REQUIRED ACTION:
Return only those lines of the material that contain "will".

/---

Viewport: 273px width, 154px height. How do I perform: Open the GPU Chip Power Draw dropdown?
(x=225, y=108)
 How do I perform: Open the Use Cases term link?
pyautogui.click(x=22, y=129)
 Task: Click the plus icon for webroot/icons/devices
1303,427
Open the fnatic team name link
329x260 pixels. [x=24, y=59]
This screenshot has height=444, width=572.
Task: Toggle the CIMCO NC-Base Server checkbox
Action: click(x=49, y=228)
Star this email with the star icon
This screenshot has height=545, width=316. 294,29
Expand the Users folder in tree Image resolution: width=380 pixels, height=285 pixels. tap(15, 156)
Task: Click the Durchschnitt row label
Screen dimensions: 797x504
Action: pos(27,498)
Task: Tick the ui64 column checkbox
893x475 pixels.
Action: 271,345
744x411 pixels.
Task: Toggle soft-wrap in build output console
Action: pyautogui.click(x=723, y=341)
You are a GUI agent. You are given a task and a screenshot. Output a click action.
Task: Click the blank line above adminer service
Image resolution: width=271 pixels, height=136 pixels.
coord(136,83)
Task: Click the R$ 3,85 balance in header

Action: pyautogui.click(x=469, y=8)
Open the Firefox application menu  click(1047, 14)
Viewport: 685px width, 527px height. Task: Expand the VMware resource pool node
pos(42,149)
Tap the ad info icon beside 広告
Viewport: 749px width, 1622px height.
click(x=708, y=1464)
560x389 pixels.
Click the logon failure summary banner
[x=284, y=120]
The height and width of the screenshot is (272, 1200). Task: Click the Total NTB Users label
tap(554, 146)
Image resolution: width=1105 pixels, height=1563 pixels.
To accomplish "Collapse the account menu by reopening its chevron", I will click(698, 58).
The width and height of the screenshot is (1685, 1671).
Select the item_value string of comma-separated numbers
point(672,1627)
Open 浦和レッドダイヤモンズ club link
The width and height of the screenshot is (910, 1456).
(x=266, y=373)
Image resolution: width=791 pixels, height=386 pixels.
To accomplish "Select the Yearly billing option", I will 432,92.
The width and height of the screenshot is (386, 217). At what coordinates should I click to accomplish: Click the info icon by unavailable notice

\---

YOUR RESPONSE:
To accomplish "Collapse the account menu by reopening its chevron", I will click(698, 58).
To accomplish "Select the Yearly billing option", I will 432,92.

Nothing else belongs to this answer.